Con el temor consciente hacia el Ilustre Cuerpo de Letrados, digo temor más que respeto, me atrevo a citar un pequeño dato. El abogado de los hermanos Tejón, más conocidos como el clan de Los Castaña, delincuentes multireincidentes en el narcotráfico, no es otro que Gonzalo Boye, el chileno del MIR especializado en secuestros, que se sacó la carrera de abogado en la cárcel, lo que tiene su mérito aunque sólo sea por adición, y que está tan presente en la defensa del independentismo catalán. Dicho sea con la venia que sus Excelencias requieran, no deseo que me vuelva a suceder lo del bailaor Farruquito, que mató a un hombre, huyó tras el crimen, se escondió de la justicia con la benevolencia de policías amigos, que acumuló todos los agravantes, pero bailaba y era gitano -una Asociación Cultural (sic) Gitana me amenazó de muerte-, pero un juez consideró que yo era culpable de afectar al honor del artista por describirle como hijo-de-puta. Me libré por los pelos, aunque no hubo manera de hacerle entender a su Señoría que “hideputa” estaba en el vocabulario de nuestros clásicos castellanos. El magistrado era de Barcelona.
Si trabajáramos un poco más nuestro presente descubriríamos que la profesión de “comisionista” es un invento reciente, ligado a la política. En el franquismo se robaba “por la patilla”, que diría un castizo, y no se repartían tantos por cientos; el que lograba la concesión se lo quedaba todo y ya se encargaba él de agradecerlo en las diversas formas de uso entonces. Ahora no; hay que repartir y librarse de Hacienda. El primer caso notorio que registra nuestra Historia del Comisionista fue el de Juan Guerra, hermano de Alfonso, a la sazón vicepresidente del Gobierno. Hubo un antes y un después, pero fue el referente por antonomasia. Lo de Luceño y Medina, duque de no sé qué, exige que para llenar “la saca” tengan acceso privilegiado al poder, en este caso al Alcalde de Madrid, un “colegui” al que se tutea. Sucede con el futbolista Piqué y el tal Rubianes, un tipo al que yo no contrataría de administrador pero sí como “segurata”.
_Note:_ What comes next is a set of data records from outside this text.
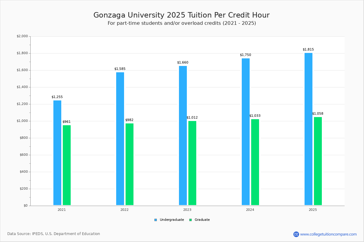364x242 pixels.
Task: Click the 2023 Undergraduate bar
Action: tap(183, 136)
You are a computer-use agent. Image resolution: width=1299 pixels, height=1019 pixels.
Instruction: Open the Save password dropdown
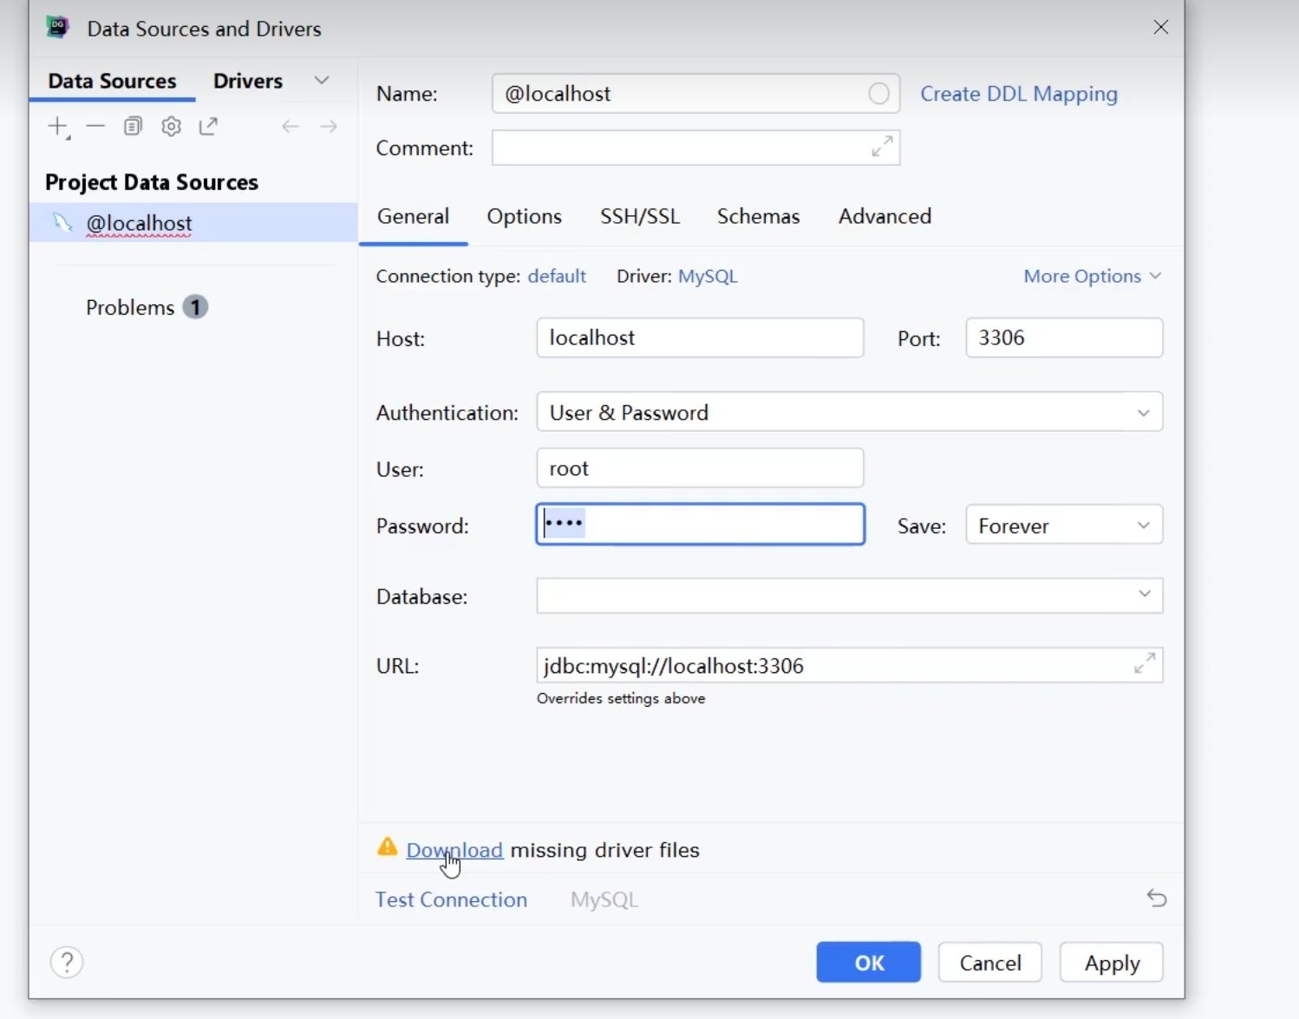pyautogui.click(x=1143, y=526)
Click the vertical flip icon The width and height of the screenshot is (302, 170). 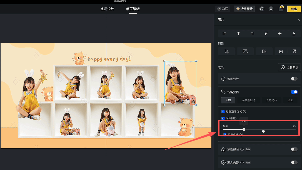pyautogui.click(x=294, y=51)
La naturaleza del problema es que el mundo del “bisnes”, como el del fútbol, conforman religiones para ateos ansiosos y manejan tal cantidad de pasta gansa que el reparto se vuelve competencia napolitana. Territorios en los que hay que entrar de puntillas y pinza en la nariz; donde te pueden liquidar los fieles, ni siquiera los pontífices. Gente rara pues los agnósticos del espectáculo mediático, siempre susceptibles del sacrificio. Son pocos y de regadío.